At UC Berkeley, Curran was an Academic All-American (Majoring in Political Science) and won the NCAA Championship.

Serious injury resulted in her decision to focus on doubles post university. Curran reached a career-high doubles ranking of world No. 89, and won a total of 12 ITF titles over the course of her career and was a finalist in one WTA Tour event and was the key doubles players in the Great British Fed Cup teams of the mid 2000s. Her overall Fed Cup record has the highest win percentage of any British or Irish player who has played in over 25 matches.

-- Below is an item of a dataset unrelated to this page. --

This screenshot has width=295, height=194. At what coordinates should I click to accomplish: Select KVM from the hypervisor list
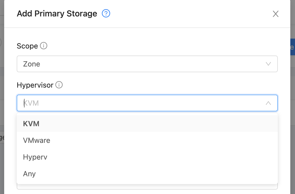pos(147,124)
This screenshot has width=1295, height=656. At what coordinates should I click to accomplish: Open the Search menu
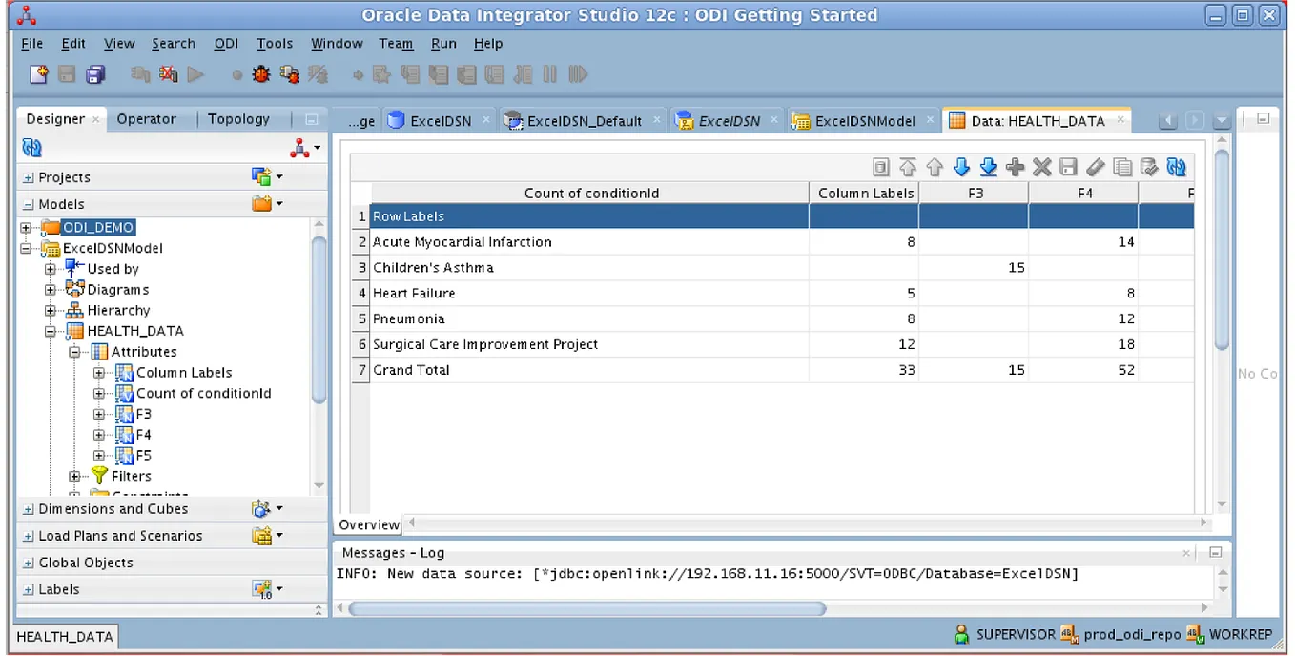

Curran retired from professional sport in 2007 following six years of professional play. Following her retirement, she was recruited by the LTA and alongside Nigel Sears coached former British No. 1, Anne Keothavong, and subsequently Laura Robson and the doubles team of Jocelyn Rae and Anna Smith.

==Career==
===Early years===
Curran's tennis talent was spotted first in her native Belfast, capital of Northern Ireland. She was soon winning Ulster and all-Ireland titles and being singled out by the Irish tennis authorities for a promising amateur career on the ITF Junior Circuit.

At the age of 14, during the troubled times of Northern Ireland, beset with political and religious divisions, Curran moved to Dublin. The clubhouse where she learned to play tennis in Belfast had been destroyed by a terrorist bomb in the 1970s and she herself was frequently inconvenienced on her travels between Belfast and Dublin by bombs scares.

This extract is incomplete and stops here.